BEGIN Dataset excerpts

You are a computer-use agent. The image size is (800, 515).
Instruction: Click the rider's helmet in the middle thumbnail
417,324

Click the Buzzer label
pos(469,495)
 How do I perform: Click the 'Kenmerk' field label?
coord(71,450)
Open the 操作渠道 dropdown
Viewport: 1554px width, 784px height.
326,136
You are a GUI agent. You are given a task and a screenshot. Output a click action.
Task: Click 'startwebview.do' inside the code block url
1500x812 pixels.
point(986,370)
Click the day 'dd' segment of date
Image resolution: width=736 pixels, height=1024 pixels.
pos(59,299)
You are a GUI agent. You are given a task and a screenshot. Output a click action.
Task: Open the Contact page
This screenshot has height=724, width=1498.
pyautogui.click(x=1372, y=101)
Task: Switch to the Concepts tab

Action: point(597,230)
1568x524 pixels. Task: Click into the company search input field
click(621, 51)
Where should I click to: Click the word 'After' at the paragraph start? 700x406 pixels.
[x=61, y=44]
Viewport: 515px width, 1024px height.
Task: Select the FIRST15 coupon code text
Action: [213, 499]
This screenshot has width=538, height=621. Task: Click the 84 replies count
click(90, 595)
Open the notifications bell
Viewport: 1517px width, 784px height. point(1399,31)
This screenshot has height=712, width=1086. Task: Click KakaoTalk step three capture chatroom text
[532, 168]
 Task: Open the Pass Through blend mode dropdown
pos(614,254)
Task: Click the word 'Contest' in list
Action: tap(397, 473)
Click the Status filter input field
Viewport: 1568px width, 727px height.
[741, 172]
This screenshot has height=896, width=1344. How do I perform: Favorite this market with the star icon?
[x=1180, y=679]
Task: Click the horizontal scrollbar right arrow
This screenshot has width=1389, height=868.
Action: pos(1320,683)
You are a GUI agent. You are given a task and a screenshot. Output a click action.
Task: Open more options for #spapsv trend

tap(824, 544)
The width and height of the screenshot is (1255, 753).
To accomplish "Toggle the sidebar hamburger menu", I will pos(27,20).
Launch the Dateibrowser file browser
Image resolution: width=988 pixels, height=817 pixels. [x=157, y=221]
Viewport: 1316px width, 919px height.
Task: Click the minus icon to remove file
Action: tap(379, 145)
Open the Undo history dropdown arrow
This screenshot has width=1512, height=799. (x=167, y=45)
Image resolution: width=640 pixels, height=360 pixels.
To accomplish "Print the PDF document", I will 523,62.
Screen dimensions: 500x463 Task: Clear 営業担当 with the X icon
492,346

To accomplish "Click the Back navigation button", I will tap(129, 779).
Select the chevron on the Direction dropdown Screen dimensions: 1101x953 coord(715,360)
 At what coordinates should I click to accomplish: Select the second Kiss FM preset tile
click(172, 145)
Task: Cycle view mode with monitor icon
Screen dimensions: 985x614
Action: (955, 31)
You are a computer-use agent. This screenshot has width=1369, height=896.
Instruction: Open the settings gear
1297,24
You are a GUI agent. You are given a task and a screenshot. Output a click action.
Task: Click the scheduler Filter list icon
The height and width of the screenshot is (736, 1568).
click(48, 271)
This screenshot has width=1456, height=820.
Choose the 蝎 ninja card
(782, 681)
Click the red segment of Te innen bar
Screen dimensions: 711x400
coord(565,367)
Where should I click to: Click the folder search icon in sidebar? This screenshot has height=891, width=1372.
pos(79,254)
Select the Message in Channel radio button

END Dataset excerpts

What to work on: Reproduce every item above verbatim, line for line.

Result of the task:
You are a computer-use agent. The image size is (800, 515).
Instruction: Click the rider's helmet in the middle thumbnail
417,324

Click the Buzzer label
pos(469,495)
 How do I perform: Click the 'Kenmerk' field label?
coord(71,450)
Open the 操作渠道 dropdown
Viewport: 1554px width, 784px height.
326,136
You are a GUI agent. You are given a task and a screenshot. Output a click action.
Task: Click 'startwebview.do' inside the code block url
1500x812 pixels.
point(986,370)
Click the day 'dd' segment of date
Image resolution: width=736 pixels, height=1024 pixels.
pos(59,299)
You are a GUI agent. You are given a task and a screenshot. Output a click action.
Task: Open the Contact page
This screenshot has height=724, width=1498.
pyautogui.click(x=1372, y=101)
Task: Switch to the Concepts tab

Action: point(597,230)
1568x524 pixels. Task: Click into the company search input field
click(621, 51)
Where should I click to: Click the word 'After' at the paragraph start? 700x406 pixels.
[x=61, y=44]
Viewport: 515px width, 1024px height.
Task: Select the FIRST15 coupon code text
Action: [213, 499]
This screenshot has width=538, height=621. Task: Click the 84 replies count
click(90, 595)
Open the notifications bell
Viewport: 1517px width, 784px height. point(1399,31)
This screenshot has height=712, width=1086. Task: Click KakaoTalk step three capture chatroom text
[532, 168]
 Task: Open the Pass Through blend mode dropdown
pos(614,254)
Task: Click the word 'Contest' in list
Action: tap(397, 473)
Click the Status filter input field
Viewport: 1568px width, 727px height.
[741, 172]
This screenshot has height=896, width=1344. How do I perform: Favorite this market with the star icon?
[x=1180, y=679]
Task: Click the horizontal scrollbar right arrow
This screenshot has width=1389, height=868.
Action: pos(1320,683)
You are a GUI agent. You are given a task and a screenshot. Output a click action.
Task: Open more options for #spapsv trend

tap(824, 544)
The width and height of the screenshot is (1255, 753).
To accomplish "Toggle the sidebar hamburger menu", I will pos(27,20).
Launch the Dateibrowser file browser
Image resolution: width=988 pixels, height=817 pixels. [x=157, y=221]
Viewport: 1316px width, 919px height.
Task: Click the minus icon to remove file
Action: tap(379, 145)
Open the Undo history dropdown arrow
This screenshot has width=1512, height=799. (x=167, y=45)
Image resolution: width=640 pixels, height=360 pixels.
To accomplish "Print the PDF document", I will 523,62.
Screen dimensions: 500x463 Task: Clear 営業担当 with the X icon
492,346

To accomplish "Click the Back navigation button", I will tap(129, 779).
Select the chevron on the Direction dropdown Screen dimensions: 1101x953 coord(715,360)
 At what coordinates should I click to accomplish: Select the second Kiss FM preset tile
click(172, 145)
Task: Cycle view mode with monitor icon
Screen dimensions: 985x614
Action: (955, 31)
You are a computer-use agent. This screenshot has width=1369, height=896.
Instruction: Open the settings gear
1297,24
You are a GUI agent. You are given a task and a screenshot. Output a click action.
Task: Click the scheduler Filter list icon
The height and width of the screenshot is (736, 1568).
click(48, 271)
This screenshot has width=1456, height=820.
Choose the 蝎 ninja card
(782, 681)
Click the red segment of Te innen bar
Screen dimensions: 711x400
coord(565,367)
Where should I click to: Click the folder search icon in sidebar? This screenshot has height=891, width=1372.
pos(79,254)
Select the Message in Channel radio button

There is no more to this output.